本当にチェリーがチェリーボーイなのであれば、念入りな愛撫でアナルをほぐしてから突入しなければならない。
もっとも、この段階ですでにそれは単なる噂に過ぎないことをモロゾフは知っていたのだが、楽しみをできるだけ先に延ばそうと考える余裕が出てきていた。この乱れぶりからすると、恐らくこの男もかなりのご無沙汰なのだろう。先ほどの仕返しではないが、アナルへの前戯だけでヘロヘロになっているチェリーをバスルームに残して、モロゾフは用意していた発射のためのアメニティを取りに部屋へ戻っていった。

「あああん、諸口さん、は、や、く……ところてんを、ください」
バスルームに戻ると、いつもは人を小ばかにしたような口しかきかない男が、懇願するように小さな声で言った。
「言うとくけどな、ところてんはそんな簡単に誰でもできるもんやない。ケツと竿とタイミングの問題やねんから」
馬鹿な講釈をたれながら、コンドームを装着する。一緒に持ってきたチョコレート風味のゼリーをコンドームの上から塗り、チェリーのアナルとビンビンに反り上がったペニスにも塗ってやった。今度はバスルームに甘いチョコレートの香りが漂った。
「ほら、突いてやるから出せよ、ところてん」
そう言ってモロゾフは、バックの体勢のまま、体液とゼリーでぐちゃぐちゃになりながらヒクついているチェリーのアナルにチョコレート砲をぶち込んだ。
「ひゃあ、あっっんんっっ、も ろぐち さん……出したり……入れたり……してぇ……」
「はぁはぁはぁ。そんな、面倒臭いことするか。ゴムしてんねんから、入れたまま…発射したるっ」
しかし、この一発でチェリーが満足することはなく、二人は朝までところてん造りに励んだのであった。

「諸口さん、言い忘れてましたけど、実は『未開発』っていうのは嘘なんです」
「誰が信じるねん。ケツ毛剃ってるの見た時点でわかったっちゅうねん」
「剃ってるんじゃなくて、レーザー脱毛ですよ」
「それやったら、なおさら『お仲間』やんけ」
「残念ながら、ゲイではないですよ。その彼女のゲイ雑誌読んでて『ところてん』を体験してみたくなって、堂山町のハッテン場に行ってみたりしたんですけどね、バックで気持ちよくなっても、その状態で射精するまでには至りませんでしたわ。
諸口さんは、バックの方は……」
「もうええ、お前喋んな。俺、ごっつ疲れてきた……」

 女性とのセックスでは味わえない快楽を得るためにハッテン場に通うノンケがいるのは知っていたが、自分が何年も想っていた相手がそんな男だったということは知りたくなかった。

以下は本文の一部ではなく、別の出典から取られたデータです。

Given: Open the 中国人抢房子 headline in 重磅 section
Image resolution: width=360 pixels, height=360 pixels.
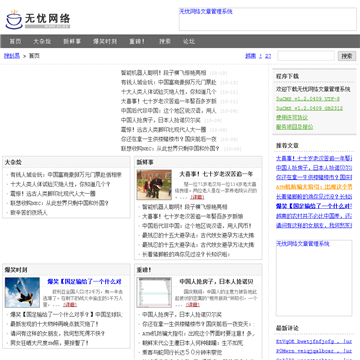Looking at the screenshot, I should [x=216, y=282].
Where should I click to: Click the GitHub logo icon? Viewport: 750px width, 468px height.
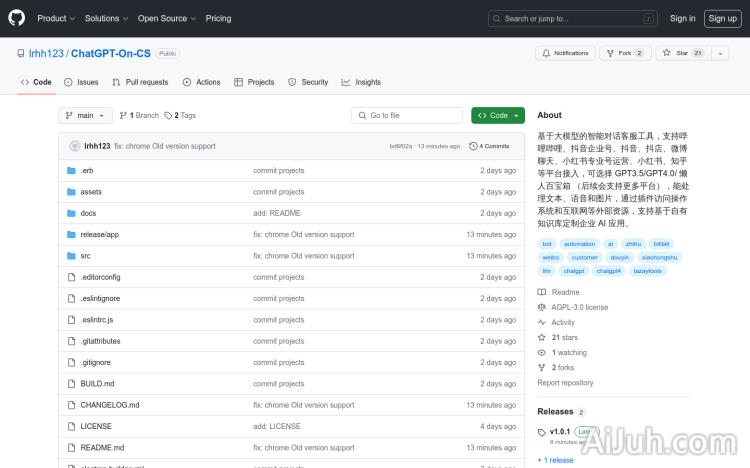click(x=19, y=18)
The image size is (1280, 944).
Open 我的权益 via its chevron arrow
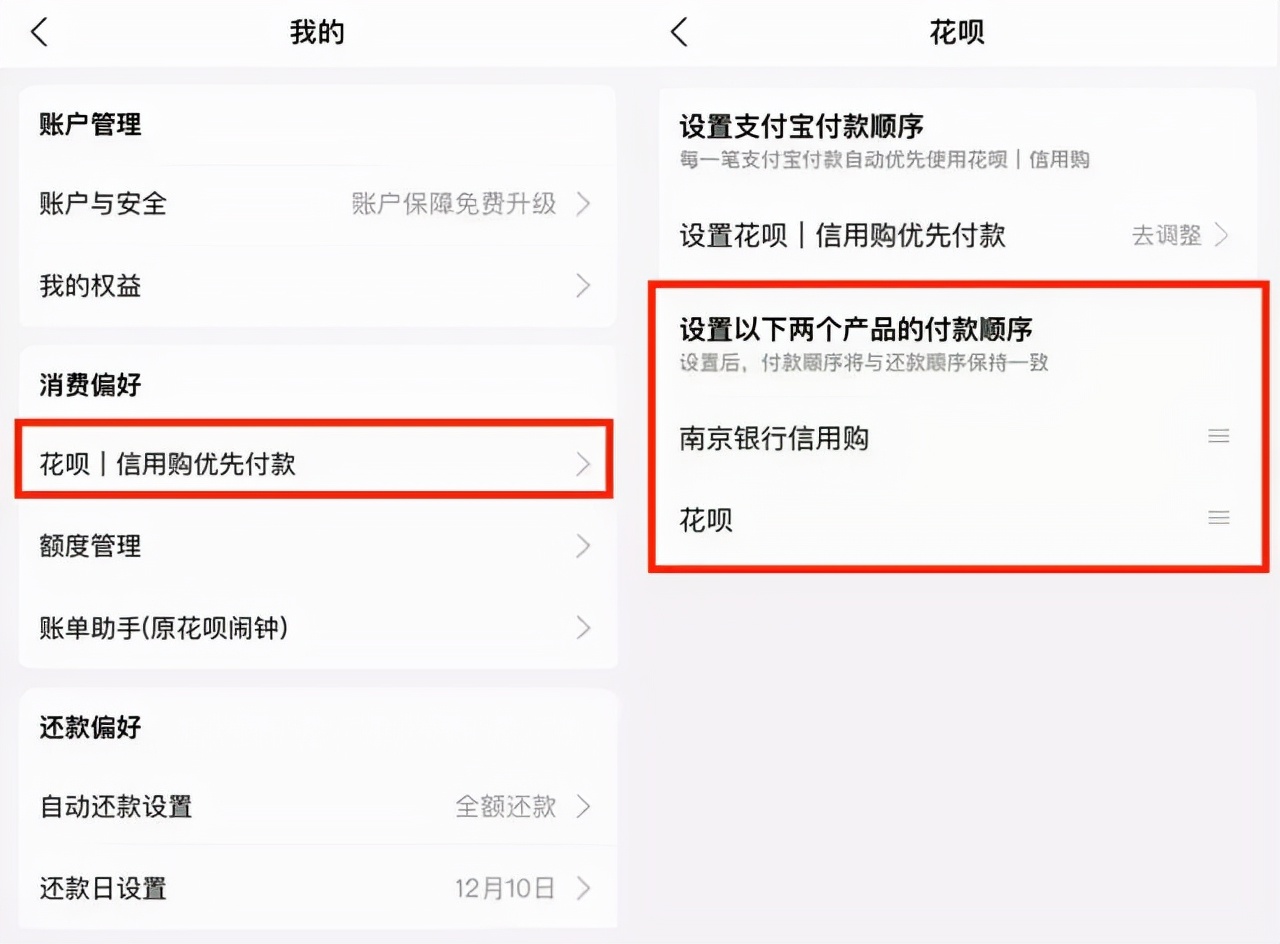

ゲイたるもの、よほど出会い運がない限り、セックスに愛だの恋だのを関連付けていたら自分が傷つく事の方が多い事はわかっている。わかっていても愛のないセックスは空しく、セックスのない恋愛は味気ない。一度は長嶋に「勝った」と思ったが、実は自分と長嶋は同じハンデを背負っているので「引き分け」なのだと実感したモロゾフであった。

その翌朝、ホテルから会社に直行したモロゾフは、また湯茶室で長嶋と遭遇した。
「おはようございます。諸口さんお疲れですかぁ、目の下に隈できてますよ?」
「ああ、これはちょっと想定外の事故があってね……」
うまい言い訳が見つからなかったが、湯茶室を去る前にひとこと言わずにはおれなかった。
「長嶋さん、空しいねえ」
またしても言葉の意味がわからなかった長嶋は、お昼休みにお局に聞くことにした。